Capture d’écran : vue de l’exposition de Willie Cole

Elle prolonge l’analyse avec les œuvres de David Hammons. Sans utiliser de dispositif mécanique pour presser, il met en jeu l’enchainement « transfert par pression / relâchement ». Hammons presse son corps, ou partie de son corps, sur une feuille de papier préparée, puis s’en détache en laissant une empreinte. Il crée des images qui rappellent et évoquent les corps des hommes noirs objets des violences policières sans les réifier comme le ferait la photographie et son usage dans les medias.

Capture d’écran : détail d’une estampe de David Hammons

L’intérêt de ces six conférences me semble triple. Le premier est artistique : Roberts nous fait entrer dans « la cuisine technique/conceptuelle » d’artistes engagés dans des démarches très diverses et, comme le dit Jasper Johns, ça donne des idées ! Le second relève de l’histoire de l’art : en donnant une place centrale aux techniques d’impression, elle renouvelle notre vision de l’art moderne et contemporain. Par exemple, elle débarrasse l’œuvre de Warhol des clichés qu’on rabâche sur le pop art, critique de la société de consommation, pour montrer combien sa pratique de la sérigraphie est subtile. Sa présentation de l’œuvre de Baumgartner, qui s’appuie sur une remarque de Ruskin sur la gravure en bois debout, est lumineuse. Le troisième intéresse la philosophie de l’art : elle développe une analyse de l’image (il faudrait utiliser ici le terme de Jean-Claude Bailly, l’imagement) dans les arts visuels occidentaux libérée de la tradition centrée sur la peinture ou le dessin.

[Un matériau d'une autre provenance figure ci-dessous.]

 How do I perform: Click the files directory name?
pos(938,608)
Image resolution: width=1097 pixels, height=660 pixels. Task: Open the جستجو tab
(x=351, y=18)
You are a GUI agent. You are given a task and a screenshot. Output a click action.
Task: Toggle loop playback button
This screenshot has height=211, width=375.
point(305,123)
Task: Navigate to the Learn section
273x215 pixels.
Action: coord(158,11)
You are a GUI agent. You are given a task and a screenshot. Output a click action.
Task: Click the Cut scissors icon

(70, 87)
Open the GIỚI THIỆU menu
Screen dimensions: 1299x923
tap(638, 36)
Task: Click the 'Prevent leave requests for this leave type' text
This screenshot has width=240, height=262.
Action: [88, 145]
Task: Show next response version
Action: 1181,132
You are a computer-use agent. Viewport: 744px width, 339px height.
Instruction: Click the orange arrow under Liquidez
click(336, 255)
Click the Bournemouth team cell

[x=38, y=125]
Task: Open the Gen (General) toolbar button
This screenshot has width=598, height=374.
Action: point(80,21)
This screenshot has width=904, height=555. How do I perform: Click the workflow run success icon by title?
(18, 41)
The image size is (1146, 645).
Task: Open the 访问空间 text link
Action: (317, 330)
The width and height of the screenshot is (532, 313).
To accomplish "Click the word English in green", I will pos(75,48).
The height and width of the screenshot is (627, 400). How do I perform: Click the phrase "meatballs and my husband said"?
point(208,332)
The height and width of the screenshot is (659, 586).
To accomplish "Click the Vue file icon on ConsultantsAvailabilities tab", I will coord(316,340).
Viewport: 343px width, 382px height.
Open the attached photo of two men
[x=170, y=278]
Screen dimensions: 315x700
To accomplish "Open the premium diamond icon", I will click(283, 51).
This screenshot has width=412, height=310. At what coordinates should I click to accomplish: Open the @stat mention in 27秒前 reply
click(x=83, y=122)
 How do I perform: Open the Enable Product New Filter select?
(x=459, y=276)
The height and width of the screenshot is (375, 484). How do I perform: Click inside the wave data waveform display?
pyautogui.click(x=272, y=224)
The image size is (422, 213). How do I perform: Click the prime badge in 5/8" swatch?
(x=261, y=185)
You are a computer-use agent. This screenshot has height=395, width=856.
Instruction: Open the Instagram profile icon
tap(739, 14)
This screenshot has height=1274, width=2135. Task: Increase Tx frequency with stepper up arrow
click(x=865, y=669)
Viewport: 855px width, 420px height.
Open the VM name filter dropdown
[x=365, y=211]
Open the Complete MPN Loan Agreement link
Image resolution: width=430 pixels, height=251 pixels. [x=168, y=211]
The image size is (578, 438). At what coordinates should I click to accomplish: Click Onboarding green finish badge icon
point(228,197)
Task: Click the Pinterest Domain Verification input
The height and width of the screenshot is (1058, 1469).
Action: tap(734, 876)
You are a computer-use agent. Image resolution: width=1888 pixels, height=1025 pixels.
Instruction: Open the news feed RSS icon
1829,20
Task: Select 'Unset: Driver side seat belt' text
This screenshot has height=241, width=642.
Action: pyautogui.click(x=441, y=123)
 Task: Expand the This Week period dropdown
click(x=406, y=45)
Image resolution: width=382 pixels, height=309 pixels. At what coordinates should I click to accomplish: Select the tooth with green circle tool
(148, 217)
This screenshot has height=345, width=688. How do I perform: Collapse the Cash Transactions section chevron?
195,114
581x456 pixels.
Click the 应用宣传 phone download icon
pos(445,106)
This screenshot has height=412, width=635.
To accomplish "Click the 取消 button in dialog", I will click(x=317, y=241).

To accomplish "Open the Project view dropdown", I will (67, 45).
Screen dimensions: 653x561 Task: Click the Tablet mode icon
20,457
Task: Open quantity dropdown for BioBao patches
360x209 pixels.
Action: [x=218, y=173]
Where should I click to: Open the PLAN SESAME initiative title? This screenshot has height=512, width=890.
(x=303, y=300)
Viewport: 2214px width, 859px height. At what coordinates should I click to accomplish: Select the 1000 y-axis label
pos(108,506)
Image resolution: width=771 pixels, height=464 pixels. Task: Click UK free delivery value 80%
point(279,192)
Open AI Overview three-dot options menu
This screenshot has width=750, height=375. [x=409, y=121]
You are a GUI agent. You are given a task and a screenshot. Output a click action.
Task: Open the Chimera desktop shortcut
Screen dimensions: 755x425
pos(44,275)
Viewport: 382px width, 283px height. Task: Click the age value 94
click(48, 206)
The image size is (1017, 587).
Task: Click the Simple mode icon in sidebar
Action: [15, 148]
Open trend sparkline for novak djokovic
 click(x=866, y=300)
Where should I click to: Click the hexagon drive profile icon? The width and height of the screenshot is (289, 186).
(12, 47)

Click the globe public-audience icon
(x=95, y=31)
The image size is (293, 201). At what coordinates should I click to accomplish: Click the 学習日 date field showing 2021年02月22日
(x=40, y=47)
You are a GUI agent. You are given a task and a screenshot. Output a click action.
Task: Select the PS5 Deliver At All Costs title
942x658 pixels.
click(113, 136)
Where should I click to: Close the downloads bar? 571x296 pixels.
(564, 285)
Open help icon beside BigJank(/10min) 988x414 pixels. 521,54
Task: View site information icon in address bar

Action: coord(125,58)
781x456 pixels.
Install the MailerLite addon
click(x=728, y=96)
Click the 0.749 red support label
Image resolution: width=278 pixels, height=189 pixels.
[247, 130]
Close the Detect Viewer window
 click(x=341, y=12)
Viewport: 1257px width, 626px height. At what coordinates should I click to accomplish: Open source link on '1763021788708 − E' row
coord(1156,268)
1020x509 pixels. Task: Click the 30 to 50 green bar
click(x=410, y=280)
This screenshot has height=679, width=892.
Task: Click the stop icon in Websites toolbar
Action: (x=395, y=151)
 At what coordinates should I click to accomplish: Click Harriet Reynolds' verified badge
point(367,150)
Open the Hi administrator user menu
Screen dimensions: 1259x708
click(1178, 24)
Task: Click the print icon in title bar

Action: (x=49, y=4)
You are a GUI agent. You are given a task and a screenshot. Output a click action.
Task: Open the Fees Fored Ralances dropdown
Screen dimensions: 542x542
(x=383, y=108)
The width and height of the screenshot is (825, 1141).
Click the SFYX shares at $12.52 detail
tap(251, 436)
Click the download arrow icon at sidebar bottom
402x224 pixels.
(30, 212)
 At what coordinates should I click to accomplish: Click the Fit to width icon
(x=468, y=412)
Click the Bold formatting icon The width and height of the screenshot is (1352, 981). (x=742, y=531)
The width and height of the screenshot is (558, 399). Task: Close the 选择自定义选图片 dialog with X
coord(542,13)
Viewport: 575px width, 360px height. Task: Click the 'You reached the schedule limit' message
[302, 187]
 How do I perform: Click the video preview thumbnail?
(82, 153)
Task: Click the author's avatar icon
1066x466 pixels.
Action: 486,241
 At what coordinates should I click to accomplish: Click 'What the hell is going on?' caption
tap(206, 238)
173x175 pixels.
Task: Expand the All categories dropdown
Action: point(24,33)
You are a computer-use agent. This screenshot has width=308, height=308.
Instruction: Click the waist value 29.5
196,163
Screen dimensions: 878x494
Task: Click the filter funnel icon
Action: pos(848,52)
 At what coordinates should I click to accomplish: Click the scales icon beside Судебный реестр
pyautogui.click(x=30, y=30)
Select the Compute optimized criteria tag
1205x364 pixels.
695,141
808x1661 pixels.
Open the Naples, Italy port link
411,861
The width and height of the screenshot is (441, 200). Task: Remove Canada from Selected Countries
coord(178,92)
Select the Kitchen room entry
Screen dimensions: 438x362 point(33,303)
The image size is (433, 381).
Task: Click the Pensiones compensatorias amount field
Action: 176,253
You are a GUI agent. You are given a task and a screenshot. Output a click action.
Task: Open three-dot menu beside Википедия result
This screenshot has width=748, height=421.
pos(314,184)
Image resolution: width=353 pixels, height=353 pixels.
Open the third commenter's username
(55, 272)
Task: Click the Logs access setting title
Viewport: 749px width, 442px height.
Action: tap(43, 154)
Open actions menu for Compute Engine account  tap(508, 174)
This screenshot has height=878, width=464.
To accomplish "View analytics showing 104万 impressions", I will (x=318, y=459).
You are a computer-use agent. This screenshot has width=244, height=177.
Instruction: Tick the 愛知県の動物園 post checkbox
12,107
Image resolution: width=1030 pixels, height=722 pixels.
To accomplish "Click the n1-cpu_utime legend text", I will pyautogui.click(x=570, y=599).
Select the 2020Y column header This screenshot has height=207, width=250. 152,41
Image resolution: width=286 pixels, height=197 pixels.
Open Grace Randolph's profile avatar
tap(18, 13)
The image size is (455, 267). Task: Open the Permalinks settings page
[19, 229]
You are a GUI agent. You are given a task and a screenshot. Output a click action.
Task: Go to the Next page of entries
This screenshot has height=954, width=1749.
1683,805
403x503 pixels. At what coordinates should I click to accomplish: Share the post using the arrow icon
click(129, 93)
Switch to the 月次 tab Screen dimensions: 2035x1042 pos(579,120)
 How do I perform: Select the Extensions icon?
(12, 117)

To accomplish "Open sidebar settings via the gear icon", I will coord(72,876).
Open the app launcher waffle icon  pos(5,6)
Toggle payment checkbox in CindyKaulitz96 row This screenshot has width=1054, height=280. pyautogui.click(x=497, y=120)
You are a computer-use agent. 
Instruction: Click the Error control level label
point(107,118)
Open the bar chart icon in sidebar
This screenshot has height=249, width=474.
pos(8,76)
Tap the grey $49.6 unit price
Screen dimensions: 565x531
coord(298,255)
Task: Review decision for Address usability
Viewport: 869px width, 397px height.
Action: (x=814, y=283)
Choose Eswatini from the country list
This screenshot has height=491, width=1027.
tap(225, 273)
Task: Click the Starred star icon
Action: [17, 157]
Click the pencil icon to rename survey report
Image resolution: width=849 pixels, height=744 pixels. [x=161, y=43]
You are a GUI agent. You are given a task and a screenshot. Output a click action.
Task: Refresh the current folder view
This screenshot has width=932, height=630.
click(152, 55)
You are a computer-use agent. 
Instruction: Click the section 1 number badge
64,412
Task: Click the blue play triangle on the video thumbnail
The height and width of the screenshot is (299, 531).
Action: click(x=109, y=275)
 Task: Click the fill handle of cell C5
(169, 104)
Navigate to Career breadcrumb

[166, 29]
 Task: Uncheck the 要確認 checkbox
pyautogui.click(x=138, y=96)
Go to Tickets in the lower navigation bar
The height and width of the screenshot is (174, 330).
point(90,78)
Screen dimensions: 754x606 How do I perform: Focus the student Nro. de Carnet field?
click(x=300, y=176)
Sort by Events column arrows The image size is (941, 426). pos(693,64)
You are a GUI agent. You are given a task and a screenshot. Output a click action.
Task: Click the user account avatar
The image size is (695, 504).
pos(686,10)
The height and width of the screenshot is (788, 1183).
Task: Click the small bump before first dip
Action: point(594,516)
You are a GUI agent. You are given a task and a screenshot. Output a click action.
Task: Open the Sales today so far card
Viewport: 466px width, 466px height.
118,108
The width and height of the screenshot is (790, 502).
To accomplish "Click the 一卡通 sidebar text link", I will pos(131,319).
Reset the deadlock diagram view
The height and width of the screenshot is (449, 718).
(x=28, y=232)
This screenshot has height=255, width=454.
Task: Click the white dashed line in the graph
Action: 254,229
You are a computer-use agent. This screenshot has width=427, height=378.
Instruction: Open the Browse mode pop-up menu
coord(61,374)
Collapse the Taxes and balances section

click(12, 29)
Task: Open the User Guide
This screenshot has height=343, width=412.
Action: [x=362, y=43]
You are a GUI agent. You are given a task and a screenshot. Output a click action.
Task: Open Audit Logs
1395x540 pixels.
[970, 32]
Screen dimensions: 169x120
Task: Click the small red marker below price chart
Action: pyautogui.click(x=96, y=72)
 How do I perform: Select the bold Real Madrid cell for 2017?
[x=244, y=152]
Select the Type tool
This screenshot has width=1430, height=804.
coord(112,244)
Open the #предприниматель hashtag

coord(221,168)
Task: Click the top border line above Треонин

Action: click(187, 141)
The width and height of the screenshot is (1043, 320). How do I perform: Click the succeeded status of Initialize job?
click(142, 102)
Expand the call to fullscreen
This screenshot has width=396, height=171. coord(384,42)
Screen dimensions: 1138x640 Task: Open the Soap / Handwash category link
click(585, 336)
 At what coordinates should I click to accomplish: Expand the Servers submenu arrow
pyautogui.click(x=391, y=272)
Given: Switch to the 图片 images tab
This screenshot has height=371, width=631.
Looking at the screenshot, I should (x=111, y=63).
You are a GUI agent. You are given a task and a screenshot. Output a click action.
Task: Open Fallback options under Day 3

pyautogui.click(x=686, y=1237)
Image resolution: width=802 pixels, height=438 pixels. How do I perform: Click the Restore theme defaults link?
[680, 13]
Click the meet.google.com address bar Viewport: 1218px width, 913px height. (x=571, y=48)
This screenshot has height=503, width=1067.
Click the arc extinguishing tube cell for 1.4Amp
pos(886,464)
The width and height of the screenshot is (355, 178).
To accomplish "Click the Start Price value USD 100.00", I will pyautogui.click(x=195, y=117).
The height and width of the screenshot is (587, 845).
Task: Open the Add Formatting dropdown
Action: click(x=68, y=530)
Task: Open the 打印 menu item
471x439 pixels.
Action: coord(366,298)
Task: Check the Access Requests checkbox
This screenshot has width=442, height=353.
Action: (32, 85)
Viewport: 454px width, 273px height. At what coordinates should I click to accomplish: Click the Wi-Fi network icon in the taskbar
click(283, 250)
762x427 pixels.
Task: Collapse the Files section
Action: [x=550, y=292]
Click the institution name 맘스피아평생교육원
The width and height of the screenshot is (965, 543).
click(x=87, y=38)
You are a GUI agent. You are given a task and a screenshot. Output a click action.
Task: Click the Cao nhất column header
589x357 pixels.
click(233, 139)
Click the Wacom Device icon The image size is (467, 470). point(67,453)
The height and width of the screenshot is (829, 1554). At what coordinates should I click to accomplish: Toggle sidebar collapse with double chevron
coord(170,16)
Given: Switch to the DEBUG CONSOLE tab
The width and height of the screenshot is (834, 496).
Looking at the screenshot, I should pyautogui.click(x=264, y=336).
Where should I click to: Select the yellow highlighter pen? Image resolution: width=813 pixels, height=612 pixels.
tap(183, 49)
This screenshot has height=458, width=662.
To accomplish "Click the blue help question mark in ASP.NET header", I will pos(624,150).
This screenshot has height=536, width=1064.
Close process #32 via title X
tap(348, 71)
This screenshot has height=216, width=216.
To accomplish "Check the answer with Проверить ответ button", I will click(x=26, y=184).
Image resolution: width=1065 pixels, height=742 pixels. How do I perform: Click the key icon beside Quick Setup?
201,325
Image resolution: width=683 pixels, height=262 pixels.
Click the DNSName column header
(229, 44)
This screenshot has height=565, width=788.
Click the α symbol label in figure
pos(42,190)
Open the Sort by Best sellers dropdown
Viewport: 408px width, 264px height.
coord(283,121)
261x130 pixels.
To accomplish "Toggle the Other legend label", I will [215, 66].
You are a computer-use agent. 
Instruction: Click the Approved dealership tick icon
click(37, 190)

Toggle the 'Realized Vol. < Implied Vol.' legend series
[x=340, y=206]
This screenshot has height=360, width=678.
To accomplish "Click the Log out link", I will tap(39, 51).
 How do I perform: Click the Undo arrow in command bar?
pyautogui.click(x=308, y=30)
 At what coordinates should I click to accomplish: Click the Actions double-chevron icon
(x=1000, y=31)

Ces conférences devraient faire date

Les conférences sont en anglais américain (côte Est). Elles sont faciles à suivre car elles sont sous-titrées en anglais, ce qui permet de reconnaître les termes ou les mots dont la prononciation n’est pas familière. Par ailleurs, le plan, l’argumentation, les illustrations sont toujours explicites ; Roberts ne jargonne pas et ne laisse jamais dans l’ombre ses présupposés théoriques ou ses préférences artistiques.